Seconda uscita discografica del 2007 per i Porcupine Tree.

In effetti questo "Nil Recurring" è un mini album pubblicato a pochi mesi di distanza dall'ultimo bel lavoro intitolato "Fear of a Blank Planet" e si tratta infatti di ben 4 tracce registrate durante la stessa sessione; il disco è stato prodotto limitatamente a 5000 copie digipack ben presto esaurite e ordinabili solo tramite internet... a fronte della grande richiesta la band ha deciso di pubblicare altre copie che saranno reperibili durante i concerti del loro tour e nei primi mesi del 2008 l'EP sarà disponibile anche nei negozi per il grande pubblico.

Niente di nuovo (o quasi), quindi, per quando riguarda il sound che ricalca per l'appunto le sonorità del disco precedente, ormai a conferma che i Porcupine Tree sono entrati a piè pari nel magico mondo del progressive metal.

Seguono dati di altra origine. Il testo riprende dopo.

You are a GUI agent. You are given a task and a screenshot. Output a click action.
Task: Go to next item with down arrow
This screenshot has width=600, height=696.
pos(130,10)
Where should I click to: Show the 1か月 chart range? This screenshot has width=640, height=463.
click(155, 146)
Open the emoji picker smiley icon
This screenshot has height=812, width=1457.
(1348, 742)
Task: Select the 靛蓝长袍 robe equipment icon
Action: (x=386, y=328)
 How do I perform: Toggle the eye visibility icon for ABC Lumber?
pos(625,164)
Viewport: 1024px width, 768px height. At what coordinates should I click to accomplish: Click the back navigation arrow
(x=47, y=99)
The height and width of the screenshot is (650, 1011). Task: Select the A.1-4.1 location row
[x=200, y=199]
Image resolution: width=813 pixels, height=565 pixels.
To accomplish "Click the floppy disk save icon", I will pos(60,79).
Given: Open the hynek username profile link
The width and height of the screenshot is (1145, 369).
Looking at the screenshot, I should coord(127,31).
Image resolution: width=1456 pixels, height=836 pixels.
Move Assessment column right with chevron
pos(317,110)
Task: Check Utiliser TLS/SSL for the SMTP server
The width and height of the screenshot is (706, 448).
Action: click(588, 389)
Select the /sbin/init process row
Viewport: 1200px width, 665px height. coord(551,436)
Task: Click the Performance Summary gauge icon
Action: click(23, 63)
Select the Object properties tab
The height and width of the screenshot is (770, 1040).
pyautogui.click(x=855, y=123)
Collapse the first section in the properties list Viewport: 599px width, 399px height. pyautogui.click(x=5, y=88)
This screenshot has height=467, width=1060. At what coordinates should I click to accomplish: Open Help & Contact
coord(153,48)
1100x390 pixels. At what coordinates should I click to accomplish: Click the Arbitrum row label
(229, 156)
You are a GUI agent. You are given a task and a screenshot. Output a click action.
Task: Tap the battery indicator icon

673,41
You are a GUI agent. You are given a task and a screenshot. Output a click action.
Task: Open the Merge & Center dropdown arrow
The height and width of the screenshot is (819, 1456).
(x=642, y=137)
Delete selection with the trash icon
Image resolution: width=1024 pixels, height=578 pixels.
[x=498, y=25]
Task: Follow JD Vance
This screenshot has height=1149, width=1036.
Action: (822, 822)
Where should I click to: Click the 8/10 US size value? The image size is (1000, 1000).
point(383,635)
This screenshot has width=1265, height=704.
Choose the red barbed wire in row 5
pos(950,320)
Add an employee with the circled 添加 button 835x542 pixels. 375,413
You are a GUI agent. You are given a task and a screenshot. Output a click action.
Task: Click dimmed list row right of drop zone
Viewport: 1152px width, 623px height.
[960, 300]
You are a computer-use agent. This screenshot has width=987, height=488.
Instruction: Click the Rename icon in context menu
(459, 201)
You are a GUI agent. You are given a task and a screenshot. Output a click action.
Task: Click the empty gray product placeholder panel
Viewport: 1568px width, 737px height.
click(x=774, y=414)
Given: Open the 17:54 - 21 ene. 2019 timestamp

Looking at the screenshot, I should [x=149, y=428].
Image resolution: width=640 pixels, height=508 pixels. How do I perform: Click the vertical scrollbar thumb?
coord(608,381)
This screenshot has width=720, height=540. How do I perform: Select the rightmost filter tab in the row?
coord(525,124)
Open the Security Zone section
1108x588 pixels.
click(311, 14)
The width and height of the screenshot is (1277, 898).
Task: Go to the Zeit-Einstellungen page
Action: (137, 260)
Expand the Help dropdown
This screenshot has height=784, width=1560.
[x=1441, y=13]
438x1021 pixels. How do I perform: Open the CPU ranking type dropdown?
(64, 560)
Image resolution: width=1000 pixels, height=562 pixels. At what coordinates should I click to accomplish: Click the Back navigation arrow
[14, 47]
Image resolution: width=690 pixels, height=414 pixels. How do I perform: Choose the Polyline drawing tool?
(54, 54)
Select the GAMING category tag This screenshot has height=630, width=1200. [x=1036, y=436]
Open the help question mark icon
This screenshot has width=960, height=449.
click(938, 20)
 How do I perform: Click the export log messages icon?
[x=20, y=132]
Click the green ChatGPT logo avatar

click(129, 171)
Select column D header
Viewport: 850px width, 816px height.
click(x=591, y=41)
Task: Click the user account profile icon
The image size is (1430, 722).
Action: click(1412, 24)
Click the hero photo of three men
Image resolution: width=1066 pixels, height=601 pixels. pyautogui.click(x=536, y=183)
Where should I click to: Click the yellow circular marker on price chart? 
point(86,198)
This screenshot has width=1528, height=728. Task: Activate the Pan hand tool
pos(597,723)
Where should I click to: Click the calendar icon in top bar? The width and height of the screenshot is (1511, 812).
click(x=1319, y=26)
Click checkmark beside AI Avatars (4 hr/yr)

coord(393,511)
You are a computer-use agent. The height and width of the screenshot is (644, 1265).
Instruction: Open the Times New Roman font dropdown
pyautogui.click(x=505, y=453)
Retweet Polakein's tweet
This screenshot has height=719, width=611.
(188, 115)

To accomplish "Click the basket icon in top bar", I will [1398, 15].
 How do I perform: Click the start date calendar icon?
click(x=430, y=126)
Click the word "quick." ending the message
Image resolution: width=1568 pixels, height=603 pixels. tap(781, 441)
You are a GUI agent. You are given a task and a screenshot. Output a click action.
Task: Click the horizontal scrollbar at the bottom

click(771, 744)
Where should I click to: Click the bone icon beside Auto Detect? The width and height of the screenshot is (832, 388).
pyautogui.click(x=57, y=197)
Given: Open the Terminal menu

Anche il "concept" sembra riprendere il precedente lavoro, non solo a livello tematico, ma anche musicale, presentando, con dovuta sorpresa, delle belle citazioni. I quattro brani di non breve durata, di cui il primo interamente strumentale, continuano e maturano ulteriormente l'idea musicale che i Porcupine Tree (o dovremmo dire il signor Steve Wilson) cercano di sviluppare da un paio di dischi a questa parte (vedi "Deadwing" e "Fear of a Blank Planet", ma ve ne sono tracce anche nel meraviglioso capolavoro "In Absentia"); un prog metal che si va indurendo con sonorità sempre più cupe senza perdere di vista l'idea di psichedelico che accompagna questa band fin dagli esordi. ... la mistura sonora è qualcosa che rinfresca questo genere ormai stantio... le atmosfere create ad arte con strumenti elettronici e tastiere si mischiano a chitarre distorte e variamente effettate che distillano riff di ritmica maestosa e spesso ossessivi ed ipnotici sempre supportati dalle mani (e piedi) esperti del batterista.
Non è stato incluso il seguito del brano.